[Yum-devel] pain and suffering and allowdowngrade

Skahan, Vince vince.skahan at boeing.com
Wed Nov 5 20:42:31 UTC 2008


I certainly see the difference between backing out one rpm vs. a while
distro upgrade.

Without seeing the requests "people" are asking you for which you're
trying to respond to, I can't speculate whether they want to back out a
full distro or just a honked upgrade of a few things, or both.

I'd suggest they folks who need rollback might perhaps need to learn how
to do things like VMware snapshots (or the like) and actually testing
upgrades in sandbox systems before applying upgrades to production
systems, but I've been around long enough to know most folks don't
normally go to that level of rigor.  They launch and pray almost always.
Me too.

I don't see a reasonable way to back out a full distro upgrade.  It's
possibly possible to do it for simple version upgrades or a rpm or two.
Good example to try would be net-snmp or a perl/python module or
something else like that which has a lot of tentacles and yum ripple to
deal with.

------ vince.skahan at boeing.com ------



-----Original Message-----
From: Seth Vidal [mailto:skvidal at fedoraproject.org] 
Sent: Wednesday, November 05, 2008 12:01 PM
To: yum development
Subject: Re: [Yum-devel] pain and suffering and allowdowngrade

> Confused.
>
> Historically there are feature requests for relatively easy things
that
> have been denied due to fear of (1) below. Most notable example for me
> is the multiple requests for new yum --force and --nodeps switches ala
> rpm which come up frequently.
>
> Answer for that one is always "no way, no how, never ever - don't want
> to take the complaints when you shoot your eye out" or along those
> lines.

>
> Are we now considering scenario (2) below and taking that kind of risk
> for something that seems much harder/riskier to do, yet still denying
> the easy ones like the example above ?
>
> Or did I read the response wrong ?
>

you didn't read the response wrong but these feature requests are not 
analagous in my mind.

--force, --nodeps is: "zomg, wtf, it is broken and I can force it to
work 
right now by taking this hammer and pounding this square peg into this 
round hole, WHAM WHAM WHAM, see, there it, works, told you."

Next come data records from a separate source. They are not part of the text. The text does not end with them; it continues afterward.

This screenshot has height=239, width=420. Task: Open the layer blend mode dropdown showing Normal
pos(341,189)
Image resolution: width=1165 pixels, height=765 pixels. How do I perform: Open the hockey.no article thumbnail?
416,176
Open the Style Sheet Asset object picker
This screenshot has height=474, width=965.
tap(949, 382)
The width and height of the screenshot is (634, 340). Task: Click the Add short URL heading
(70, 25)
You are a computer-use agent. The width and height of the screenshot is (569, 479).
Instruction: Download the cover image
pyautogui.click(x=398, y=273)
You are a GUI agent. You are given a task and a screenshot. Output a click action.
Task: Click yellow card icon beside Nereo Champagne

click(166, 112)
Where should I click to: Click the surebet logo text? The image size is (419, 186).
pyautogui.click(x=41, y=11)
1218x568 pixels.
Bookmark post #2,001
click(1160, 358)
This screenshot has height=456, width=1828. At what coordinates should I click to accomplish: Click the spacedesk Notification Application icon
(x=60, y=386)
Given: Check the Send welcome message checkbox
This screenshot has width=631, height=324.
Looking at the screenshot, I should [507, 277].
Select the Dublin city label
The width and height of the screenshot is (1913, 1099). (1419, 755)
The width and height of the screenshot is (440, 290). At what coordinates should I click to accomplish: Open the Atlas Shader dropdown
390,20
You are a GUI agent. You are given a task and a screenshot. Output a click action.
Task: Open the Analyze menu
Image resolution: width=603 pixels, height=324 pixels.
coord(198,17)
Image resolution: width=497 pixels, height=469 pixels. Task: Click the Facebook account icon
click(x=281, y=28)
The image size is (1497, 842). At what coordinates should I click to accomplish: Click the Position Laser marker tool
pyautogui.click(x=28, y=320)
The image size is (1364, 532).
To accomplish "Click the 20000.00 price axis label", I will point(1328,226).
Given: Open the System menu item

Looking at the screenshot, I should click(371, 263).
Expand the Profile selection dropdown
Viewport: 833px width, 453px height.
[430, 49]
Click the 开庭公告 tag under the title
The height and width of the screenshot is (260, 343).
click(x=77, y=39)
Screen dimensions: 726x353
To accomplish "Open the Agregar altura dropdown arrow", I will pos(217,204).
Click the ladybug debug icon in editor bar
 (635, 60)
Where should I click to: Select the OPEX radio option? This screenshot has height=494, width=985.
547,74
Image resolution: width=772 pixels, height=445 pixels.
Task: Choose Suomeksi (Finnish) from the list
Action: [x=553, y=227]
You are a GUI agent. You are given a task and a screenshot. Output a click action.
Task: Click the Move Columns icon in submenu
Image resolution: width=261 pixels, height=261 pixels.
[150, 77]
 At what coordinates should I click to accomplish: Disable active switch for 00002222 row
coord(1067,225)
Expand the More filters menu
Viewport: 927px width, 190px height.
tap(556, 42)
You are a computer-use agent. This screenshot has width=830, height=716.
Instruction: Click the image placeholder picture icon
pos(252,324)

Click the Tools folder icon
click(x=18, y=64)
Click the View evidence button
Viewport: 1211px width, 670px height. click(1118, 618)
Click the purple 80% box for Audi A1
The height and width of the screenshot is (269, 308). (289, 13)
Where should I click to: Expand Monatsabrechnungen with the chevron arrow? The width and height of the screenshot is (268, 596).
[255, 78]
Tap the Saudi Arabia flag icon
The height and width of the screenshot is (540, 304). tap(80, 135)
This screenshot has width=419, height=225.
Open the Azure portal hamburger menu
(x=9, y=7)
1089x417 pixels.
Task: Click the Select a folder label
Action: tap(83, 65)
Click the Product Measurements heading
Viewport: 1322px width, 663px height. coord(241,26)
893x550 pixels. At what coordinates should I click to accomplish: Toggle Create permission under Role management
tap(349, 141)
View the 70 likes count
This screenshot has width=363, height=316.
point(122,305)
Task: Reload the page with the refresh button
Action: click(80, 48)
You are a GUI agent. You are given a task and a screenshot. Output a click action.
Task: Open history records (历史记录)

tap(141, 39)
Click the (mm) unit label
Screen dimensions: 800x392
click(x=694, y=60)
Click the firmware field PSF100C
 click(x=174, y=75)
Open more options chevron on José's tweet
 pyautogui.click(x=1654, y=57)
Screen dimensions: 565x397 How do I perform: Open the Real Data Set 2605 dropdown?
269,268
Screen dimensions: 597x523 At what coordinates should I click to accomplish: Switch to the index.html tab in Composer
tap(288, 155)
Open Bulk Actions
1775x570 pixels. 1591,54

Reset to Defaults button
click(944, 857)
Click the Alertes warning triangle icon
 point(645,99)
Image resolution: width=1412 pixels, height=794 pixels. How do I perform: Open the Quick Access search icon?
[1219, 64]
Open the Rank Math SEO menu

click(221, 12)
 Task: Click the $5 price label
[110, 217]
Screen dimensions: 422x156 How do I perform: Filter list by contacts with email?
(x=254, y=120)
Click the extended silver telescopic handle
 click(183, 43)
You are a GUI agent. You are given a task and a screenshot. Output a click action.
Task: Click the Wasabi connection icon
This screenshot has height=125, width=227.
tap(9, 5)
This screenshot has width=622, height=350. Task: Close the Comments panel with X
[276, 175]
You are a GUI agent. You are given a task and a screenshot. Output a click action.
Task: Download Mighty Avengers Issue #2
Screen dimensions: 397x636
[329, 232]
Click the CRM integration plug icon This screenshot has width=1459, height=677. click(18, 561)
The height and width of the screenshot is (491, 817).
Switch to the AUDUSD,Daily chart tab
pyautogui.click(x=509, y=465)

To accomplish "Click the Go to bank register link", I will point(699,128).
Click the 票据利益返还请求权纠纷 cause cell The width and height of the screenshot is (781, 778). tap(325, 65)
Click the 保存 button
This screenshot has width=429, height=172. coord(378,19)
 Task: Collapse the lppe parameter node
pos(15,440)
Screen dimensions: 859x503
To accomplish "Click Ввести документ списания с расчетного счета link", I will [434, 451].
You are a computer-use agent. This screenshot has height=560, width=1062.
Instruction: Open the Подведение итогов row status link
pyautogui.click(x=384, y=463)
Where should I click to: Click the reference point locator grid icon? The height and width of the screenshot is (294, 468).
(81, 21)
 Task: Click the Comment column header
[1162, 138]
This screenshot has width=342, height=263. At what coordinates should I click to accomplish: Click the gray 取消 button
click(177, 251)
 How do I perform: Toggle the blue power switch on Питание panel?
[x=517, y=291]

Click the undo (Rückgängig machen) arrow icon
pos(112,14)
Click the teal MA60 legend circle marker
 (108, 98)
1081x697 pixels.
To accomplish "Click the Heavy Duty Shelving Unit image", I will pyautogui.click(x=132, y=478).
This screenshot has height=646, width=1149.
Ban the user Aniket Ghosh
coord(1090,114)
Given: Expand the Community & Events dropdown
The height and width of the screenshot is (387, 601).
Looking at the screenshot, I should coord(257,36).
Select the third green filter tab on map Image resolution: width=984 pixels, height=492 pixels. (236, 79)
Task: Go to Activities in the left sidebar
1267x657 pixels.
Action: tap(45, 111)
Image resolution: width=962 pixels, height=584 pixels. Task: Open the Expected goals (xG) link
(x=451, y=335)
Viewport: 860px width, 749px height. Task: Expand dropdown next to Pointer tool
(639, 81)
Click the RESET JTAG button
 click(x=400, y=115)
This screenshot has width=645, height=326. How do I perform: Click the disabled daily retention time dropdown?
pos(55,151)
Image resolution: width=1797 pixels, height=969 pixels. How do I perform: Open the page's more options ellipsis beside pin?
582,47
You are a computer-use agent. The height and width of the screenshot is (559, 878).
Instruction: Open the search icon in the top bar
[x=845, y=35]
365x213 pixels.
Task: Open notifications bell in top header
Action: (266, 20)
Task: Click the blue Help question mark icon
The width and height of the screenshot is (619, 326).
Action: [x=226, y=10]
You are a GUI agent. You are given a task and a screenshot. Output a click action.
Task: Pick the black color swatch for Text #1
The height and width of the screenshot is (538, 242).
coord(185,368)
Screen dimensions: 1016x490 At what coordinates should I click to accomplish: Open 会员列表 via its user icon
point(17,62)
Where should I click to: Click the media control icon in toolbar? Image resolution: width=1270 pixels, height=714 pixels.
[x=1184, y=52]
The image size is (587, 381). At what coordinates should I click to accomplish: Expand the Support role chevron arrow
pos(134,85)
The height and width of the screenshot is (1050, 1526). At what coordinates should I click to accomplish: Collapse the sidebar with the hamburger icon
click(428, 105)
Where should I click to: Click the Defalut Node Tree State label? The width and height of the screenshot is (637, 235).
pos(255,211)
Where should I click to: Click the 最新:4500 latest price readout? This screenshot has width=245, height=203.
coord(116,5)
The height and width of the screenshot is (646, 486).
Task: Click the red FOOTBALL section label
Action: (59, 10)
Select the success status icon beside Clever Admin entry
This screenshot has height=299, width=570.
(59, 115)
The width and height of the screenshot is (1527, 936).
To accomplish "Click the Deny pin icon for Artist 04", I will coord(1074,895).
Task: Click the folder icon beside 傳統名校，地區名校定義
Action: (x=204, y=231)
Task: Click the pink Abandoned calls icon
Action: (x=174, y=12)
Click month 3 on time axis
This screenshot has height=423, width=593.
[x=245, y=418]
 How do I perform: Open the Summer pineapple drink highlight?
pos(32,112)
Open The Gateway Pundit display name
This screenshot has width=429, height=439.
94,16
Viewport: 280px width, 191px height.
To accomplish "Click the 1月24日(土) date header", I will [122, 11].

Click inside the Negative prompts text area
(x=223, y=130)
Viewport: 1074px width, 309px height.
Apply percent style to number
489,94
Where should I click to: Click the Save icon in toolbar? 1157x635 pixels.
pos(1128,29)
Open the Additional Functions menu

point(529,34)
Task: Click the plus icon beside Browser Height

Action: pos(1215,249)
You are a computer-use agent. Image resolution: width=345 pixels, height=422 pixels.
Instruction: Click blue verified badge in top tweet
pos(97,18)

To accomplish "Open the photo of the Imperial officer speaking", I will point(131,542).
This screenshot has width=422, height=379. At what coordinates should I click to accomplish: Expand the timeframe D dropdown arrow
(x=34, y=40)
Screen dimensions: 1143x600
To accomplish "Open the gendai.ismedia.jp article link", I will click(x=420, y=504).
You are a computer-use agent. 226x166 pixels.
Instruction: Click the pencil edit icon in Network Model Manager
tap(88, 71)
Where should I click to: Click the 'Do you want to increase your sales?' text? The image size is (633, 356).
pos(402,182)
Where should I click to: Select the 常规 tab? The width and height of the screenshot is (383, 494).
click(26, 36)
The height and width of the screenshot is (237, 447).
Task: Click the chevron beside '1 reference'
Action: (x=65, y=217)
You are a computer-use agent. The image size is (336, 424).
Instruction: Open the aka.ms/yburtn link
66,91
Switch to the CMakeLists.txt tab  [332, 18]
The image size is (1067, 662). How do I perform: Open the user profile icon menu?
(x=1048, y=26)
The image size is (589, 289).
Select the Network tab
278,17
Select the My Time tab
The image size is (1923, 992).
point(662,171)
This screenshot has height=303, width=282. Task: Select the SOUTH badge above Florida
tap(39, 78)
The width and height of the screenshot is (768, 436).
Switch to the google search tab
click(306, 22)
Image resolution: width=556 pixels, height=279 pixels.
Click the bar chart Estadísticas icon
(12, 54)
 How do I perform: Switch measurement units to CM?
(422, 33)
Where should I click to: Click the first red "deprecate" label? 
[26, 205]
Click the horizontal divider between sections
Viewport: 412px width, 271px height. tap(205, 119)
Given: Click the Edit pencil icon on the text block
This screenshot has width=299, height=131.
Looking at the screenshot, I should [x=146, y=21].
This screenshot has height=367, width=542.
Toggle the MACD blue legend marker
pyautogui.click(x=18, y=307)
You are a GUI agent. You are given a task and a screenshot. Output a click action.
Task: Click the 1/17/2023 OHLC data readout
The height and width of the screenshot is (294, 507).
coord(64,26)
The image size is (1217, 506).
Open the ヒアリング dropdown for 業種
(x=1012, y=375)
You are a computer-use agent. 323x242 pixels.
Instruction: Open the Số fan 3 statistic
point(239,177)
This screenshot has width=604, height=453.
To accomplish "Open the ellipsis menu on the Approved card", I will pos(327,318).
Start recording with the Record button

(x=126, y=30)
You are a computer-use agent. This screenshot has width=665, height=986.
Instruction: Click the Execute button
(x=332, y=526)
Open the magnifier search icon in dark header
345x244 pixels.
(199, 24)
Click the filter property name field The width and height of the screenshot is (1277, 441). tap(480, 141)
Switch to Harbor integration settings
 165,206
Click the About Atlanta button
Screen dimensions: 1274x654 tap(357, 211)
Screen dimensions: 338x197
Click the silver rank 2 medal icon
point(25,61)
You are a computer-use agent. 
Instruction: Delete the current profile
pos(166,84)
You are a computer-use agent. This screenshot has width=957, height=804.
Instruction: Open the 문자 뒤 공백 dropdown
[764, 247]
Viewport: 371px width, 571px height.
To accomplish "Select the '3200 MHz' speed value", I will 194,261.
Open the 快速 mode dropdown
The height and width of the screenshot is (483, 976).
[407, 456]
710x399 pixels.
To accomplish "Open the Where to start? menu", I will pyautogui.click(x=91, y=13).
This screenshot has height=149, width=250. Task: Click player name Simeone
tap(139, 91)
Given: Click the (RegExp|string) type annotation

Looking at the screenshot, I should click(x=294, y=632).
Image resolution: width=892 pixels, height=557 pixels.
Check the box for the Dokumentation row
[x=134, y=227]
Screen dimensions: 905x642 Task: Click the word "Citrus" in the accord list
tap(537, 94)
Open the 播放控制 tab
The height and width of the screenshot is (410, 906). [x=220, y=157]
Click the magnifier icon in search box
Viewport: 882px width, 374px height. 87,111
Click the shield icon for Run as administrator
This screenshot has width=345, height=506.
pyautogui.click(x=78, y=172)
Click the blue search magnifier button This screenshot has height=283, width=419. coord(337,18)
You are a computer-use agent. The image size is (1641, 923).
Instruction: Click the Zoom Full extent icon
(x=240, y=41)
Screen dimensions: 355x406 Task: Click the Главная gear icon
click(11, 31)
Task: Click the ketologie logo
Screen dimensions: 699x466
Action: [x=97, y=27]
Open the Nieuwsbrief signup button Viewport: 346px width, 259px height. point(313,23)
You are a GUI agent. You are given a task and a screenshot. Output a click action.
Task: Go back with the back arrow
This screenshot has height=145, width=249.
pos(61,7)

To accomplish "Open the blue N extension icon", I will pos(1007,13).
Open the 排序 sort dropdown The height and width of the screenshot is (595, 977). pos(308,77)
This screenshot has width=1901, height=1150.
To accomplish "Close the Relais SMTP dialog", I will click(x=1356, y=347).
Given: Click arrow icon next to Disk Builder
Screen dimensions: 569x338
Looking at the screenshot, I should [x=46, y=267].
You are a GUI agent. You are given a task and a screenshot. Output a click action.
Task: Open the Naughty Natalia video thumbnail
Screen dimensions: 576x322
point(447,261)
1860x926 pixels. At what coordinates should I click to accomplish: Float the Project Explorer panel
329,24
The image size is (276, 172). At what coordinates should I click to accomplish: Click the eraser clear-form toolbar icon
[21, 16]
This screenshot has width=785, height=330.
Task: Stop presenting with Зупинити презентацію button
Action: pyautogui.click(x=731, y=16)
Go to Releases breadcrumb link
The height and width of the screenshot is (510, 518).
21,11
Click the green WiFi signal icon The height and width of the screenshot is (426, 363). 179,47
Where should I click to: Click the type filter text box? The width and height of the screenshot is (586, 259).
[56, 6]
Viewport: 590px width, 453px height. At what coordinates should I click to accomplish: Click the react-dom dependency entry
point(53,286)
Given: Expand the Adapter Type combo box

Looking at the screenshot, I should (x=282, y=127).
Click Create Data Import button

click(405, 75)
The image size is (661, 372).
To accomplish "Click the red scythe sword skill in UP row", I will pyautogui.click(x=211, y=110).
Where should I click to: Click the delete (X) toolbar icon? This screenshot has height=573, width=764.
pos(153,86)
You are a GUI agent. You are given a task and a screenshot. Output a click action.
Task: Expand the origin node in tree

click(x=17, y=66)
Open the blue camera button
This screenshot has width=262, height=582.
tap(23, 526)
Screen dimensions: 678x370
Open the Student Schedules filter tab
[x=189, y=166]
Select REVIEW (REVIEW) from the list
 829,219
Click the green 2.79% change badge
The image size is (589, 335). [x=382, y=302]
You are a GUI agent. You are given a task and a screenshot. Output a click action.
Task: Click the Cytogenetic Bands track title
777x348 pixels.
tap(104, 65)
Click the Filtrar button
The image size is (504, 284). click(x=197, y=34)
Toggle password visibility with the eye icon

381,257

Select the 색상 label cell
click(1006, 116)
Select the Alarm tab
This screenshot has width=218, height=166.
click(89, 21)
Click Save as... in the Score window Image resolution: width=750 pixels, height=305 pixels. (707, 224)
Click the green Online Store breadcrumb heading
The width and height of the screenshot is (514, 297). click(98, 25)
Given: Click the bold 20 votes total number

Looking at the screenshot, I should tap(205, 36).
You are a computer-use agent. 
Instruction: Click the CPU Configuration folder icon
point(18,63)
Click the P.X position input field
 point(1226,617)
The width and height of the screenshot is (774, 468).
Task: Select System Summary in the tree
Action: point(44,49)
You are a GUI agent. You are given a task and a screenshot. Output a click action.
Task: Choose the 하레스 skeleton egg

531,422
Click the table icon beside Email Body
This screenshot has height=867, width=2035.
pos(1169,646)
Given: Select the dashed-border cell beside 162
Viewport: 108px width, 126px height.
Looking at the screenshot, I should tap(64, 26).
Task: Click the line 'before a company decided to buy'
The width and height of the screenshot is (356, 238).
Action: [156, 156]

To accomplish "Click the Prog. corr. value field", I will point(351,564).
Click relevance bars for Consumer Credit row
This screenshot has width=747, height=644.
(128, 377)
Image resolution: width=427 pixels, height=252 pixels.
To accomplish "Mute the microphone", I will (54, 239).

downgrade is (often times): "I just upgraded from pkg-1.1 to pkg-1.2 and

1.2 is borked in stupid ways. I want to go backward from here for this 
package and I don't know what deps it just pulled in for this upgrade so

figure that out."


My concern for downgrade is not the above. It is the people who want 
downgrade to be an entire distro downgrade. Or they want it to actually
be 
a real 'rollback' which implies a great deal more than just downgrading
a 
set of pkgs.

Do you see the difference from my perspective?